On pourrait dire qu’il n’existe aucune bonne raison pour que nous allions nous mêler de cette affaire pas toujours très claire : la psychanalyse aurait d’ailleurs bien des choses à dire sur ce désir de construire l’homme à côté de l’homme : il y a là, pour ne pas en dire davantage, de l’inanalysé à profusion. Mais on ne peut, d’autre part, se montrer sensible à l’aspect si essentiellement, si admirablement humain d’une telle ambition. On peut y voir en d’autres mots la sublimation – ou, si l’on veut, l’Esprit – en marche. Or, la marche en avant de la sublimation, il faut s’en souvenir, même quarante ans plus tard, n’a rien d’inéluctable : les faux pas sont toujours possibles. Et c’est une des raisons pour quoi l’entreprise mérite nos encouragements.
Mais j’aperçois ce qui m’apparaît comme une meilleure raison encore pour que nous n’ignorions pas les appels du pied même timides qui nous viennent du côté de l’Intelligence Artificielle. C’est une raison particulière qui n’est pas sans liaison avec l’éthique, qui ne va pas sans un certain militantisme de la pensée, sans une certaine prise de position sur l’homme. Je m’arrête un instant avant de poursuivre : que sent-on dans tous ces textes soi-disant philosophiques qui nous prouvent par a + b que l’homme artificiel, on n’y arrivera jamais ? On y sent, je vais vous le dire, comme une odeur d’encens. La construction de l’homme à côté de l’homme, c’est l’ultime défi que puisse relever une conception matérialiste de l’homme. Allons, cela mérite bien un petit effort de notre part.

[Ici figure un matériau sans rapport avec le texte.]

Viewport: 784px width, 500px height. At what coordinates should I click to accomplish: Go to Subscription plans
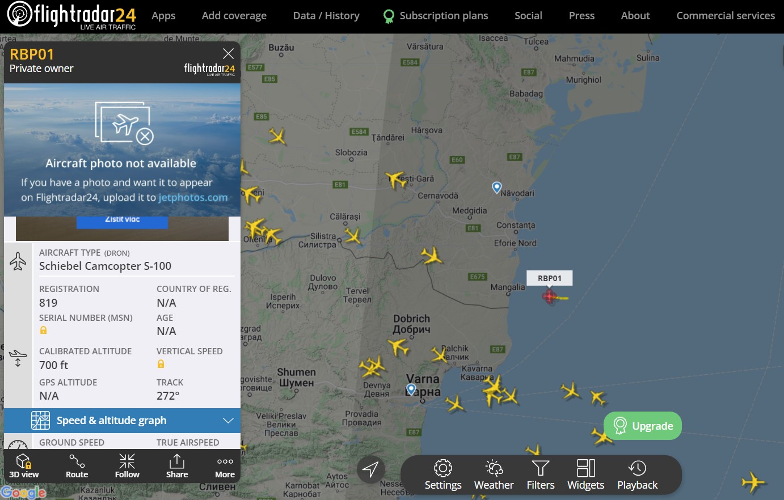[436, 16]
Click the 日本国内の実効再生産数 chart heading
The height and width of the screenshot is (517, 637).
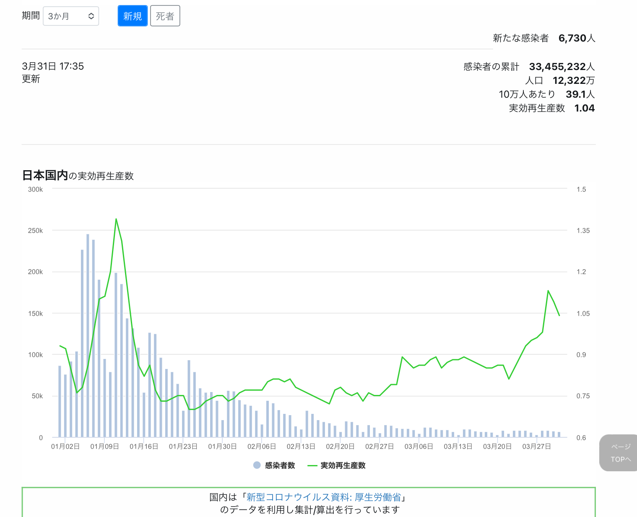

Ceci dit, il ne serait ni honnête, ni même très intéressant pour aucune des parties que nous disions à ces ingénieurs, eh bien Messieurs, lisez donc Freud, lisez Lacan : si la métapsychologie freudienne constitue bien un discours matérialiste sur l’homme sans être pour autant ni mécaniste ni réductionniste, il faut que nous puissions être un peu plus opérationnels, que nous puissions tenir aux chercheurs en IA un discours qu’ils puissent entendre, c’est-à-dire que nous traduisions à leur intention ce que nous savons. Autrement dit, pour que l’IA doive un jour quelque chose à Freud, il faut que nous lui disions maintenant quoi et qu’ainsi cette prédiction devienne grâce à nous créative. Ce faisant, nous pourrions avoir l’arrière-pensée suivante : puisque la psychologie sous la marque déposée « science cognitive » est aujourd’hui tout entière à la remorque de l’IA, la métapsychologie freudienne pourrait obtenir la reconnaissance qui lui revient comme savoir en faisant preuve de son effectivité dans un cadre non-clinique, renvoyant ainsi là où ils le méritent, l’ensemble des reproches classiques de non-garantie expérimentale, de non-« falsificationnisme », etc. Non pas que la métapsychologie ait véritablement besoin d’une telle reconnaissance mais parce qu’il n’y a pas de raison que la place qui lui revient comme savoir positif continue plus longtemps d’être usurpée par une psychologie dont le seul mérite est d’être « scientifique », au sens où elle mime de façon dévoyée et hors de propos la méthodologie de la physique à un moment précis de son histoire, à savoir lorsqu’elle était mécanique classique.
Il y a dans l’œuvre de Freud des étapes, de même chez Lacan, qui sont d’autant de moments dans la constitution cumulative d’un savoir. La première topique, l’articulation des systèmes Inconscient, Préconscient et Conscient, est encore du type « psychologique » classique : le sujet est monadique, conçu comme ensemble de « dispositifs cognitifs », sans qu’il tire bénéfice de l’auto-organisation qui résulte du commerce intersubjectif, du coup la complexité de tout fait humain « culturel » doit s’expliquer par une complexité équivalente des « dispositifs cognitifs » dont il est censé être le produit. Un peu comme si tout ce qui se voit et s’entend à la télévision devait s’expliquer complètement par l’anatomie et la physiologie du téléviseur.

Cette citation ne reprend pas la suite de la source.